» **Activity**
What do the entries below say? Restate them word for word.

» **Excerpted data**
--------------------

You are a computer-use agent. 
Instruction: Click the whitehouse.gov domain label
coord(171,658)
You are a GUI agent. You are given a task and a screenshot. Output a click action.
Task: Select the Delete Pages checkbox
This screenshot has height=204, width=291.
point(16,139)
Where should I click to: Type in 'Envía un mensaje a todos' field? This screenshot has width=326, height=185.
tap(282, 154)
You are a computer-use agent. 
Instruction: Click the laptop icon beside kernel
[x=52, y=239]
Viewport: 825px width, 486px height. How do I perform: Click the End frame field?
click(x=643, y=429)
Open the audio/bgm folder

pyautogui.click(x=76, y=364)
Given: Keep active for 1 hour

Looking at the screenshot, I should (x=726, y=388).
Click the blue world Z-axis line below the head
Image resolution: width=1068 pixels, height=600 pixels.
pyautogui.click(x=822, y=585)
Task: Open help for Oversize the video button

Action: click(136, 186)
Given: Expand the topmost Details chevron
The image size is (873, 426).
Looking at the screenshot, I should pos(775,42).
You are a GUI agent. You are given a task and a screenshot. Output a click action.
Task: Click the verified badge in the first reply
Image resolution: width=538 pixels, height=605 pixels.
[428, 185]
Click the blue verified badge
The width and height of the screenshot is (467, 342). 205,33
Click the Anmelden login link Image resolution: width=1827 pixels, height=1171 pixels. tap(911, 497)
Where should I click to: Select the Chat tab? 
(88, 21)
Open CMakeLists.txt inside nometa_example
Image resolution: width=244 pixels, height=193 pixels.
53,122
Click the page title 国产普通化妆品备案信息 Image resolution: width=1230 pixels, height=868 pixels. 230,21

--------------------

» **Solved problem**
You are a computer-use agent. 
Instruction: Click the whitehouse.gov domain label
coord(171,658)
You are a GUI agent. You are given a task and a screenshot. Output a click action.
Task: Select the Delete Pages checkbox
This screenshot has height=204, width=291.
point(16,139)
Where should I click to: Type in 'Envía un mensaje a todos' field? This screenshot has width=326, height=185.
tap(282, 154)
You are a computer-use agent. 
Instruction: Click the laptop icon beside kernel
[x=52, y=239]
Viewport: 825px width, 486px height. How do I perform: Click the End frame field?
click(x=643, y=429)
Open the audio/bgm folder

pyautogui.click(x=76, y=364)
Given: Keep active for 1 hour

Looking at the screenshot, I should (x=726, y=388).
Click the blue world Z-axis line below the head
Image resolution: width=1068 pixels, height=600 pixels.
pyautogui.click(x=822, y=585)
Task: Open help for Oversize the video button

Action: click(136, 186)
Given: Expand the topmost Details chevron
The image size is (873, 426).
Looking at the screenshot, I should pos(775,42).
You are a GUI agent. You are given a task and a screenshot. Output a click action.
Task: Click the verified badge in the first reply
Image resolution: width=538 pixels, height=605 pixels.
[428, 185]
Click the blue verified badge
The width and height of the screenshot is (467, 342). 205,33
Click the Anmelden login link Image resolution: width=1827 pixels, height=1171 pixels. tap(911, 497)
Where should I click to: Select the Chat tab? 
(88, 21)
Open CMakeLists.txt inside nometa_example
Image resolution: width=244 pixels, height=193 pixels.
53,122
Click the page title 国产普通化妆品备案信息 Image resolution: width=1230 pixels, height=868 pixels. 230,21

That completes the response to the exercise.